They had to be on this road somewhere. It was the only road within ten miles of Headquarters that ran along the ravine. Havoc had specifically mentioned the ravine. The Colonel and Fullmetal were somewhere down below the road, most likely injured in the wreckage of the company car... but the ravine ran for miles and miles... They could be anywhere.
No one had reported an accident. Then again, that was likely because no one outside of those involved had seen it. The freak snowstorm that had covered the past few days with frigid whiteness had kept many people off the roads. Where she was now, there were no other cars in sight at all except for the flashing lights of the ambulance behind her and a two other military cars.

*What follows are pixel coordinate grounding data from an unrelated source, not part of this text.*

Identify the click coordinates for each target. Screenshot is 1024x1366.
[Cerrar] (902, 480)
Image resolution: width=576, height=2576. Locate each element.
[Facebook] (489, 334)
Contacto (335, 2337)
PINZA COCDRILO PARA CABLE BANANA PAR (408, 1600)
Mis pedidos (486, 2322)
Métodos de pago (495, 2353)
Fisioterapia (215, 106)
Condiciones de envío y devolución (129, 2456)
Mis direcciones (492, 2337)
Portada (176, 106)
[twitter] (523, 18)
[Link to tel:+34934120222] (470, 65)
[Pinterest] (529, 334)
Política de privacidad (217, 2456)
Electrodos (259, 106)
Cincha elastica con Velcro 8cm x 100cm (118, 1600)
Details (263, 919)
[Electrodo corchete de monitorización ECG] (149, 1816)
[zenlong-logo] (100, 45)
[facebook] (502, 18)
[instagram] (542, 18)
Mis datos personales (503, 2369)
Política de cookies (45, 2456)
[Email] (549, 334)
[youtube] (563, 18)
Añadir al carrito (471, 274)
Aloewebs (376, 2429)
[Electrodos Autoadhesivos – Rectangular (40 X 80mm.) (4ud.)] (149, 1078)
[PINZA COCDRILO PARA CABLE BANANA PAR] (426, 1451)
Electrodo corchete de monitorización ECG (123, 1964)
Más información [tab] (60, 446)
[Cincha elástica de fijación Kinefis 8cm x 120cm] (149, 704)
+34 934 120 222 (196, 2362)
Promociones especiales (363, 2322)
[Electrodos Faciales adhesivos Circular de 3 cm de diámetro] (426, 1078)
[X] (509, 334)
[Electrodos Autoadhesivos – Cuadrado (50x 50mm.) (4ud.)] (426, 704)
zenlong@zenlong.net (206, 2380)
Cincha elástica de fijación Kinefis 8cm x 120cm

Riza swallowed hard and gave the car a little more gas, driving carefully but still trying to hurry.
It would be dark soon.
XXXXXXXXXXXXXXXXXXXXXXXXXXXXXXXXXXXXXXXXXXXXXX
It had been over half an hour since the accident.
It was very cold and it was getting hard to breathe.

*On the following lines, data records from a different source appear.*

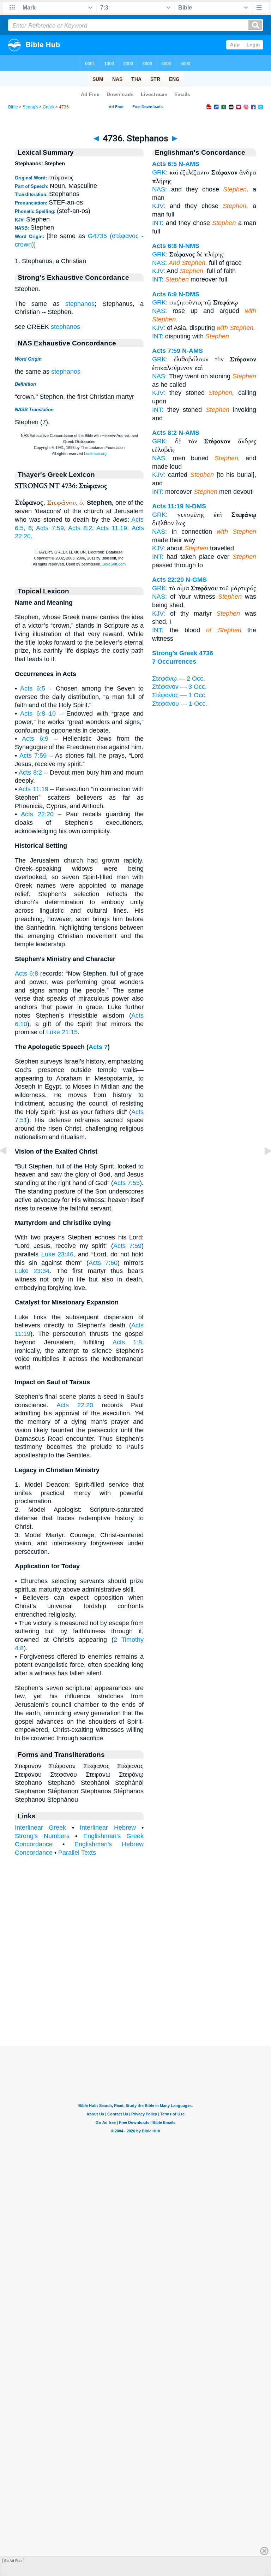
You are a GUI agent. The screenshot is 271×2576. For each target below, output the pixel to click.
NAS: (159, 189)
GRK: (160, 172)
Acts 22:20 (37, 814)
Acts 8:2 (80, 528)
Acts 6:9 (35, 738)
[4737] (262, 1166)
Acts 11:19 (111, 528)
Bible (13, 107)
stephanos (80, 303)
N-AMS (189, 163)
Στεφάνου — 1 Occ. (179, 703)
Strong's (30, 107)
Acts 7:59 (50, 528)
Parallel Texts (77, 1852)
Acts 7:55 (126, 1182)
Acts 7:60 (103, 1262)
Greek (48, 107)
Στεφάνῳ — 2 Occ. (178, 678)
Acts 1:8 (127, 1342)
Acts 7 (98, 1046)
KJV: (158, 205)
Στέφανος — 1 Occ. (179, 695)
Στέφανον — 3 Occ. (179, 686)
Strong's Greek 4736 (182, 653)
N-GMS (196, 579)
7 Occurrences (174, 661)
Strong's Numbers (42, 1836)
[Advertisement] (135, 2002)
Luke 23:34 (32, 1270)
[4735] (9, 1166)
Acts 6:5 (32, 688)
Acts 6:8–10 (37, 713)
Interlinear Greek (40, 1827)
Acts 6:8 (26, 973)
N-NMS (189, 245)
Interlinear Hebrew (108, 1827)
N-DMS (189, 294)
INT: (157, 222)
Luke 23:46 (57, 1254)
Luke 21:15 (62, 1032)
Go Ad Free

"S-stay awake, Colonel. They'll be here soon." Ed had been saying the same thing just about every five minutes. The hope in his voice was starting to fade, but he kept saying it anyway, trying to make them both believe it.

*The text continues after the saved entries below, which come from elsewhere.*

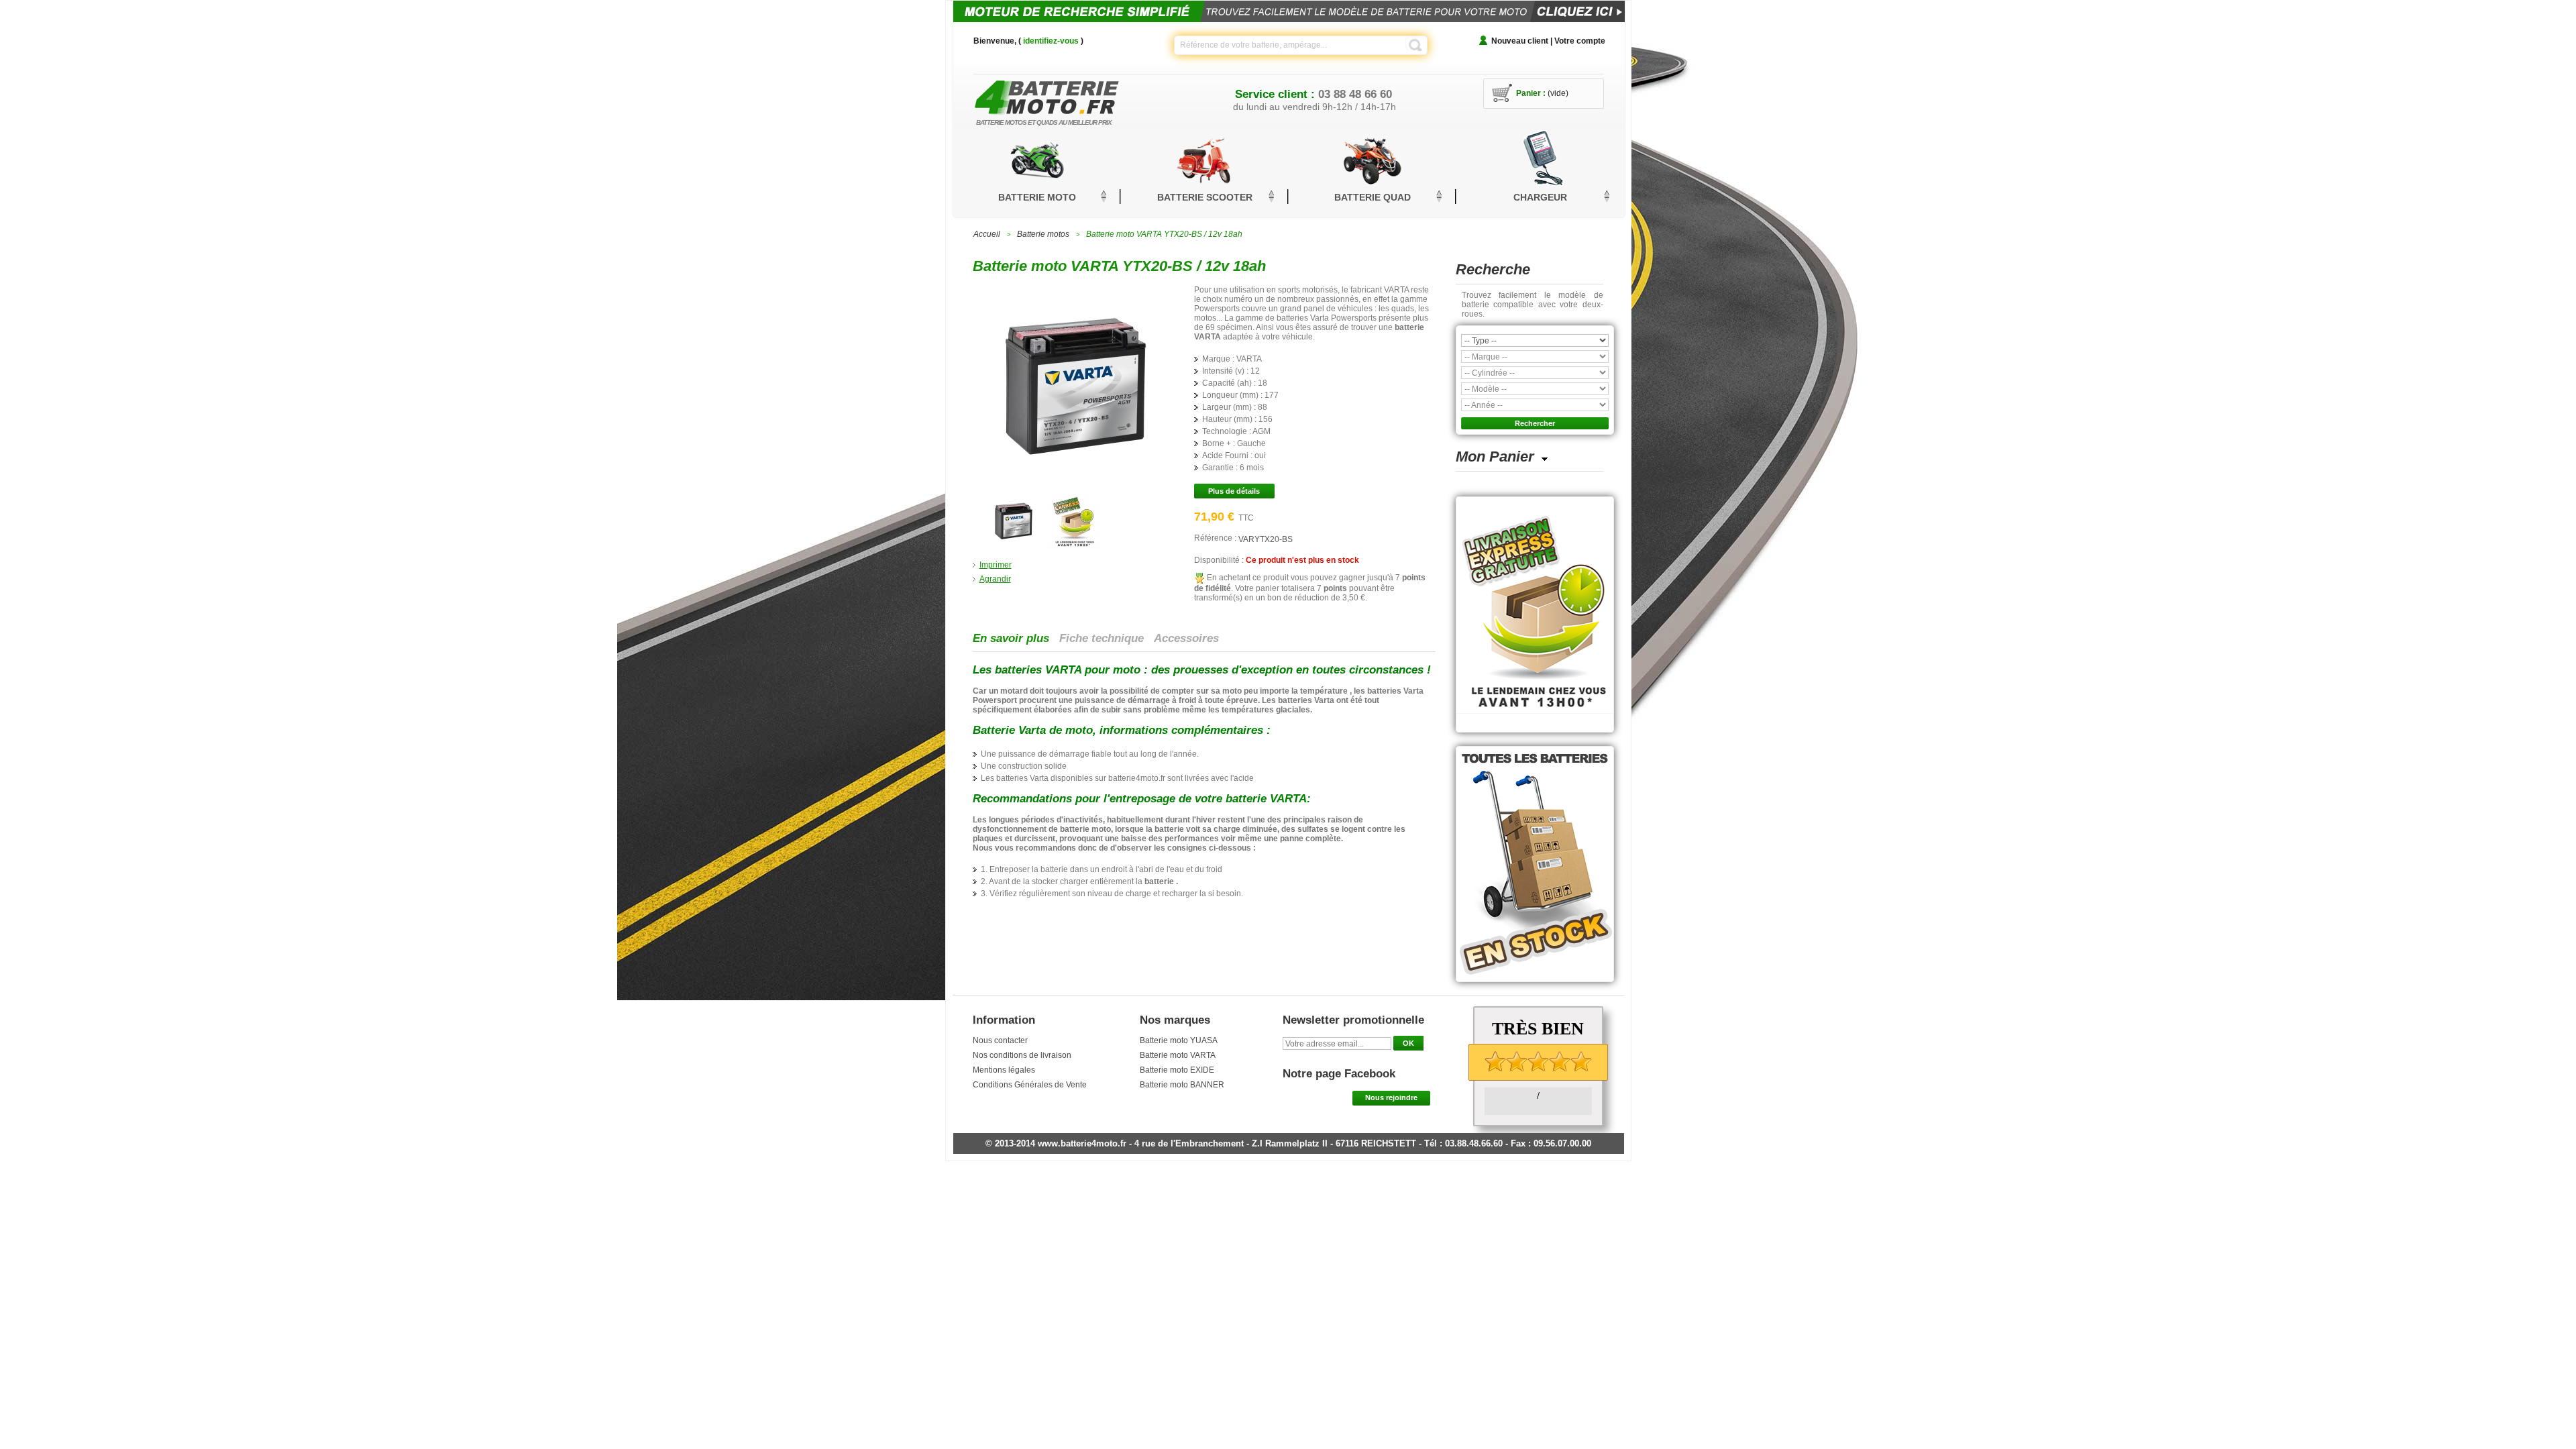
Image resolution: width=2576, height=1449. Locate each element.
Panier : (1531, 93)
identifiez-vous (1051, 41)
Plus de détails (1234, 491)
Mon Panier (1495, 456)
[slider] (1538, 1061)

Still, Roy forced his eyes open once again. It was getting harder and harder each time. His pain had diminished somewhat for the moment—he was almost getting used to the infrequent muscle spasms—but he was getting so tired. His body was ready to give up the fight, but Ed was pushing him forward, tacitly begging him to keep living.
He raised a hand to the side of his neck and checked his pulse. Too fast and too weak, little more than the wing beats of a butterfly fluttering against his fingertips. He probably didn't have much longer. He couldn't get enough air. He was breathing hard, but his head still spun from not having enough oxygen. Deep breaths hurt too much, so he made do with short, erratic gasps.
He wondered absently which would stop first: his heart or his lungs?
He looked over at Ed, dizzy and numb. The kid hadn't really taken his eyes off of him since the crash, and he wore the worry on his face like a mask that carved itself deeper and deeper into his flesh with every passing moment.
Neither of them were able to contribute much to conversation anymore.
Ed was pale and shivering hard. It had started snowing again outside and the powder was blowing in through Ed's broken window, coating the side of his shoulder, neck, and head with white. His clothes were still soaked from the slush that had invaded the car when they hit the bottom of the ravine. Locks of his damp hair had already frozen solid against his face, stiffening into surreal tendrils spiraling on his cheek. Hypothermia was going to become a real threat if he didn't get out of here soon.
Roy looked down at his wound, ears ringing. The bloody cloth of his uniform had frozen to the metal beam. It didn't really hurt that much anymore. He put both hands around the beam and squeezed hard, testing his grip.
"I'm going to pull it out." The decision came to him quickly, egged on by the pallor of Ed's face and the chattering of his teeth. They didn't both have to die. Just one of them. Ed's death was preventable if they could just get him out of the car, and he'd be able to do that if only Roy removed the beam. It was a simple solution. It was rational.
Ed made a nervous, incredulous sound. "Are you crazy? You'll bleed to death if you pull it out. Just be patient. Someone'll be here soon, okay?"
"You need to get out of here. The cold is getting to you, I can see it."
"I'm f-f-fine, really." He was lying. "You're hurt. You can't be thinking right... It'll be okay if we just wait some more."
"Ed, this is the only way."
"You'll die."
Roy rolled his head to the side to look down at Edward, almost moved by the concern in his voice. He smiled. "I'm already dead, kiddo. I don't think I'm walking away from this, no matter what I do at this point."
Ed licked his lips, agitated, knowing that he was right but not wanting to admit it aloud, not daring to let his commander give in to his looming mortality just yet. "Just wait a few more minutes. Alright? Someone will come, you'll see. Just give it a few more minutes."
"No one's coming."
"Fuck, just be patient. Just five more minutes. Please."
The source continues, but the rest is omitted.